Commenting on the proposed project, Mike Tholen, OGUK’s Sustainability Director said:
“This is a brilliant example of how OGUK members such as bp are pioneering low-carbon energy innovations which will transform our economy and accelerate the UK’s drive to net zero.”
Germany-listed Pacifico Renewables Yield AG has partnered with project developer Boom Power, securing priority access to Boom Power’s pipeline of more than 1 GW of utility-scale photovoltaic and battery storage assets in the UK currently under development. Pacifico’s pipeline thus expands from more than 600 MW to over 1.6 GW.
Germany’s energy company RWE is building its first floating photovoltaic project, the Amer floating PV project, which consists of 13,400 solar panels that will float on a lake near the Amer power plant in Geertruidenberg in the Netherlands.
Renewable energy giant Ørsted signed in March a memorandum of understanding (MoU) with Aker Carbon Capture and Microsoft to explore ways to support the development of carbon capture and storage at biomass-fired heat and power plants in Denmark.
“Carbon capture will most likely be an important part of the green transition, and we see opportunities for capturing the carbon at some of our biomass-fired heat and power plants and either store it underground in order to achieve negative emissions or use the carbon for the production of green fuels in Power-to-X facilities. Therefore, we're currently exploring the regulatory, technical, and economic possibilities of carbon capture at our facilities,” said Ole Thomsen, Senior Vice President at Ørsted.
An industrial initiative, backed by EIT InnoEnergy, plans to build the world’s first large-scale fossil-free steel plant in Boden-Luleå in northern Sweden, using green hydrogen. The plan for the factory includes cheap renewable power, use of green hydrogen to process the iron, innovative downstream steel manufacturing, and partnership with key players in the region. The initiative mobilizes around 2.5 billion euro in investments and will create 10,000 direct and indirect jobs. Large-scale production is planned to begin as early as 2024, and an annual throughput of 5 million tons of high-quality steel is planned to be reached by 2030.

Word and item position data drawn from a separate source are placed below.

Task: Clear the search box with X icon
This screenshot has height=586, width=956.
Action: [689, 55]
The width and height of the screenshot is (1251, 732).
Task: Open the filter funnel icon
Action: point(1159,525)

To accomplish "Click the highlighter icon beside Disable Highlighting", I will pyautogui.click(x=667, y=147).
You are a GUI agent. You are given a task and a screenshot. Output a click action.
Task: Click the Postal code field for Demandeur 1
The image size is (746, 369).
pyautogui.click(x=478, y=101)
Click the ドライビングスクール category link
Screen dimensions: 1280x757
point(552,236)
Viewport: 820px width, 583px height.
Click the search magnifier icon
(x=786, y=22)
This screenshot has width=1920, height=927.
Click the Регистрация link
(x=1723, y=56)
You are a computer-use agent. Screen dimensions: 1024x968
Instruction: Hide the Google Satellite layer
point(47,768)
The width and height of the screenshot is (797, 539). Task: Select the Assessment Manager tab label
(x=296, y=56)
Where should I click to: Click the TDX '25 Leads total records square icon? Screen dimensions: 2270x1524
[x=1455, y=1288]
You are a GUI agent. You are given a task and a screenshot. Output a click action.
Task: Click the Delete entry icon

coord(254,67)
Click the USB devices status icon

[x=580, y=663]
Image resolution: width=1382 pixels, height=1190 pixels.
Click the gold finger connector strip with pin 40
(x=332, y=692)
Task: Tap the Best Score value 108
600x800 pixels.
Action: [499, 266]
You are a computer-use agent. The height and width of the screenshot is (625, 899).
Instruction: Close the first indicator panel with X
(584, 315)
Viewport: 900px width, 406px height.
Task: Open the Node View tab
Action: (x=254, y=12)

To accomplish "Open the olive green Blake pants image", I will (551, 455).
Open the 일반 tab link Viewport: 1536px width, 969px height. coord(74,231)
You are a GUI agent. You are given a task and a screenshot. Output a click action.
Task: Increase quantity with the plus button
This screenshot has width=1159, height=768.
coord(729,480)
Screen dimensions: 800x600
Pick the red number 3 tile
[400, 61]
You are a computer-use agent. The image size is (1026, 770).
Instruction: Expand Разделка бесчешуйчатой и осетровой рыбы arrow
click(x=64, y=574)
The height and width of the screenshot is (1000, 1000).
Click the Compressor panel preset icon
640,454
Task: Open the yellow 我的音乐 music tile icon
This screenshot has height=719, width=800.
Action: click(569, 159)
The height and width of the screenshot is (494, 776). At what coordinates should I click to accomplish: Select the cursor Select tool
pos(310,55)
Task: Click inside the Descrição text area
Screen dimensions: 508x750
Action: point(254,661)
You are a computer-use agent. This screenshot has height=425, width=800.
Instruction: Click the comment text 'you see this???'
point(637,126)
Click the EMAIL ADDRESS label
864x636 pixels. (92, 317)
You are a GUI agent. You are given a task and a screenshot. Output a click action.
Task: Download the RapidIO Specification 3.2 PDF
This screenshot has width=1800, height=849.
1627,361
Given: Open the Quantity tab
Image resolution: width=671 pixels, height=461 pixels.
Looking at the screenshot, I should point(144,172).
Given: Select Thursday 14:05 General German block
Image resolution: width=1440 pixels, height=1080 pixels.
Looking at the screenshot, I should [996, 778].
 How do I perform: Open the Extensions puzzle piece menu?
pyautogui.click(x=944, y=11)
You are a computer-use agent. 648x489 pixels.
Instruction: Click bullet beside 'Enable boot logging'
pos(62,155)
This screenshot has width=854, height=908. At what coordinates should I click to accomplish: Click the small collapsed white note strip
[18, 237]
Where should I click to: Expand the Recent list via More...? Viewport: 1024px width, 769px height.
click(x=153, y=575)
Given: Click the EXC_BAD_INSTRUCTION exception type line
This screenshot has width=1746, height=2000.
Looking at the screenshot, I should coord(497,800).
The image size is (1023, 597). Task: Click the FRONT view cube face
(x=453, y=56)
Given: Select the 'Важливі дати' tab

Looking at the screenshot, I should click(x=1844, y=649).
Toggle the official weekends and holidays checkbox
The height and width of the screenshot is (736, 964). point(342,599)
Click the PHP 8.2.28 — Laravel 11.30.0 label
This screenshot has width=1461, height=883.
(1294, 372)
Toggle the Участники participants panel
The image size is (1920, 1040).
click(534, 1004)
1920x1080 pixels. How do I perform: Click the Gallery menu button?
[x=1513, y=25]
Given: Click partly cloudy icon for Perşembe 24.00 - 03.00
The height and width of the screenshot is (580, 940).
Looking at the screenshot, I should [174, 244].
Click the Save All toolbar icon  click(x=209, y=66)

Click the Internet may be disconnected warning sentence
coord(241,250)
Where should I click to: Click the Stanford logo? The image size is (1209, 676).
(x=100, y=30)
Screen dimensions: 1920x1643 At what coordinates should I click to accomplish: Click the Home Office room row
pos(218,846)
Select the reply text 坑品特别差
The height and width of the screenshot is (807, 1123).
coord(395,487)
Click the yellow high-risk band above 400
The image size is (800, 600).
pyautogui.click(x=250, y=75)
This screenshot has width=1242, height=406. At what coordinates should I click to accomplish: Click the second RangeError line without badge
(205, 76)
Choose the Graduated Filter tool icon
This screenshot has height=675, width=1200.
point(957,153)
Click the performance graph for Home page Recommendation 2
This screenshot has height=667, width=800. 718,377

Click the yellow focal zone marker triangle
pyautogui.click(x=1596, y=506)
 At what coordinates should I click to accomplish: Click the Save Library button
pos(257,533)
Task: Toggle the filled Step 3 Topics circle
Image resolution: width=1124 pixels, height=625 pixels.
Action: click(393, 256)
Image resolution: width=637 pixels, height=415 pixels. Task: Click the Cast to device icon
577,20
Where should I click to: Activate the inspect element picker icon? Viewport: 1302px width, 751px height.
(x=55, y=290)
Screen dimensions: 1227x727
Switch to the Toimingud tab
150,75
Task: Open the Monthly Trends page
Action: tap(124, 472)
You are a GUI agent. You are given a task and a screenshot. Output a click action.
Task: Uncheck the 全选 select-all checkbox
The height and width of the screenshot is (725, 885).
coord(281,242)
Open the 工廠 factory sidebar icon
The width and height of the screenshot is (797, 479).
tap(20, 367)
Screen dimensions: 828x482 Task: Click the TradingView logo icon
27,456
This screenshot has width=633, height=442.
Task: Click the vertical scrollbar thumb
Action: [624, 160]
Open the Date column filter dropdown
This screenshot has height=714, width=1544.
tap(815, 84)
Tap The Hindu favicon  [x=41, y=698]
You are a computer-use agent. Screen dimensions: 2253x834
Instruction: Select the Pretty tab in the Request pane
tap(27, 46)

U.S. oil and gas supermajor Chevron Corporation announced an investment in Baseload Capital AB, a Sweden-based private investment company focused on development and operation of low-temperature geothermal and heat power assets.
“Chevron’s investments in geothermal power reflect our ongoing focus on helping to advance the world’s transition to a lower-carbon future,” said Barbara Burger, Chevron’s Vice President, Innovation and President of Technology Ventures.